À la mort de Guillaume en 993, elle assure une longue régence qui fournit à la nouvelle noblesse l'occasion de se soulever à plusieurs reprises contre la dynastie comtale. Il y a un premier soulèvement en 1008, celui des fils de Nivelon de Signes, vicomte de Guillaume, puis en 1009, c'est le tour d'Audibert et Rainaud de Châteaurenard. Cette nouvelle génération nobiliaire conteste avec violence les donations religieuses faites par le Marquis et les membres de son entourage[5]. Elle doit également intervenir après la mort du nouveau comte Guillaume II tué au siège du château de Fos en 1018. La situation devient en effet plus critique quand la famille des Fos se soulève dans une rébellion qui entraîne la mort de comte et qui oblige Adélaïde à solliciter une aide externe, notamment celle de son fils issu d'un mariage précédent, Guillaume III Taillefer, comte de Toulouse[6].

Un cinquième mariage ?

Montmajour, l'église Notre-Dame (XIIe siècle), construite sur la première église du début du XIe - vue extérieure.
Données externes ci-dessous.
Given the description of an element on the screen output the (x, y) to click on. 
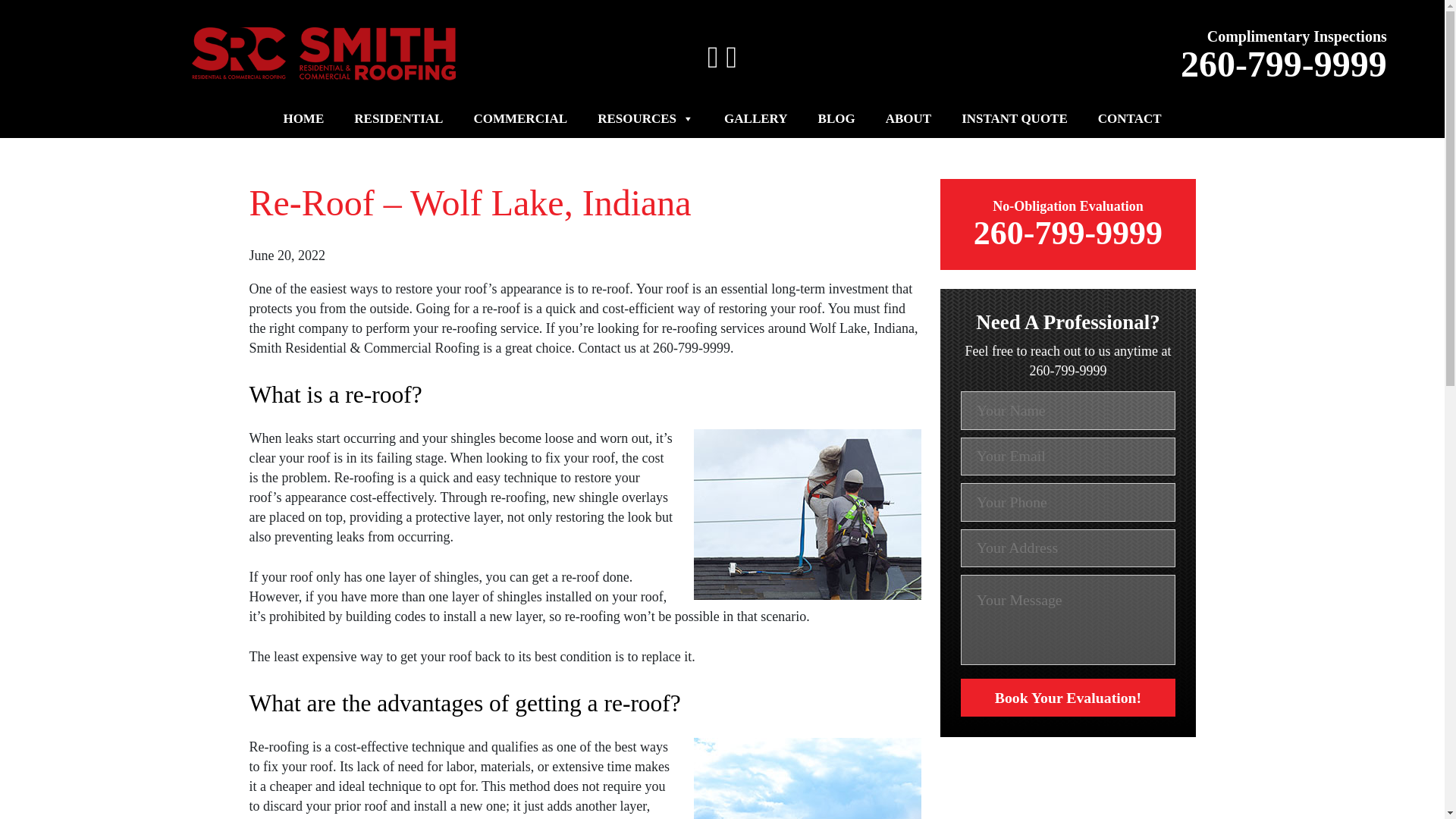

L'hypothèse d'une cinquième union d'Adélaïde d'Anjou, veuve du comte de Provence, avec Othon Guillaume, comte de Bourgogne et de Mâcon, a été proposée en 1907 par René Poupardin[7] et reprise par d'autres historiens à sa suite. Cette hypothèse repose uniquement sur trois chartes[8] attestant simplement l'existence d'une seconde épouse d'Othon Guillaume du nom d'Adélaïde et une bulle du pape Benoît VIII adressée, entre autres, aux dirigeants séculiers de Bourgogne et de Provence, parmi lesquels Othon Guillaume et Adélaïde, sans faire mention d'une union entre eux. Cette hypothèse, qui ne repose sur aucune preuve décisive, est donc à considérer avec prudence[9].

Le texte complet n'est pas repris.